A la brosse carrée faire quelques traînées d’un jus léger noir + ocre jaune.

Faire quelques chiquetages de blanc jaunâtre sur certains cailloux clairs. Laisser sécher.

Glacer d’un jus de Terre de Sienne sur l’ensemble. Spiter un ton sombre à certains endroits.

Reprendre les veines principales avec du blanc.

 marbre vert de guatemala
Le marbre vert de Guatemala, un marbre veiné (ci-dessus, le vrai !)
On distingue aisément la direction principale des veines blanches, quelques cailloux sombres résultant de dépôts organiques ainsi qu’un petit réseau de veines sombres plus ou moins perpendiculaires aux veines blanches.

faux marbre vert de guatemala
Ici le faux : on voit la couleur de fond uni, les chiquetages vert foncé et clair réalisés à l’éponge. La veine blanche a été travaillée en plusieurs couches afin de rendre sa profondeur. On insiste par un deuxième passage clair en certains endroits de la veine.

réalisation des cailloux d'un marbre vert
Les cailloux sont peints à la brosse carrée pour forme des arêtes nettes. Dans ce marbre un réseau de petites veines claires a fissuré dans un deuxième temps les cailloux et certains endroits de la surface. Il faut en dessiner quelques-unes pour donner une profondeur supplémentaire au marbre.

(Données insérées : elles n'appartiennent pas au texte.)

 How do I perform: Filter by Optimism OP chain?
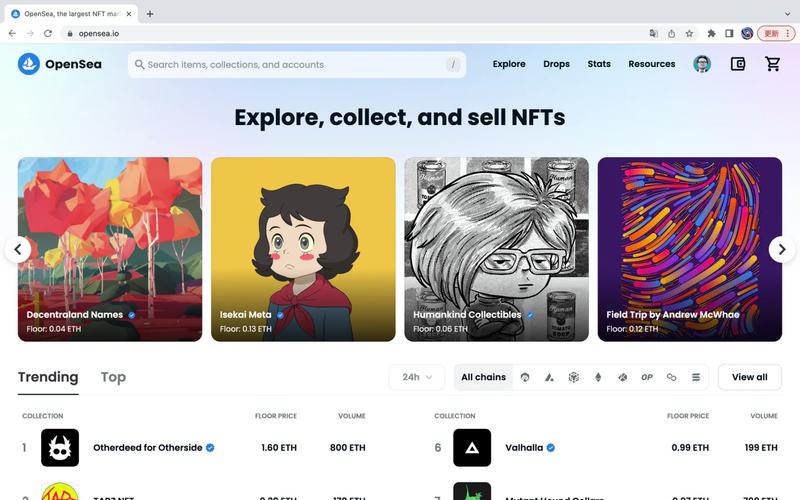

réalisation des veines d'un marbre vert
Pour simplifier la réalisation du deuxième réseau de veines foncées et fines du vrai vert de Guatemala, il suffit de laisser des traces à la brosse en les arrêtant nettes sur la veine blanche.

aspect final d'un marbre vert de guatemala en trompe l'oeil
Les opérations visibles du faux marbre : le veinage blanc, les cailloux, le deuxième réseau de veines foncées traité à la brosse.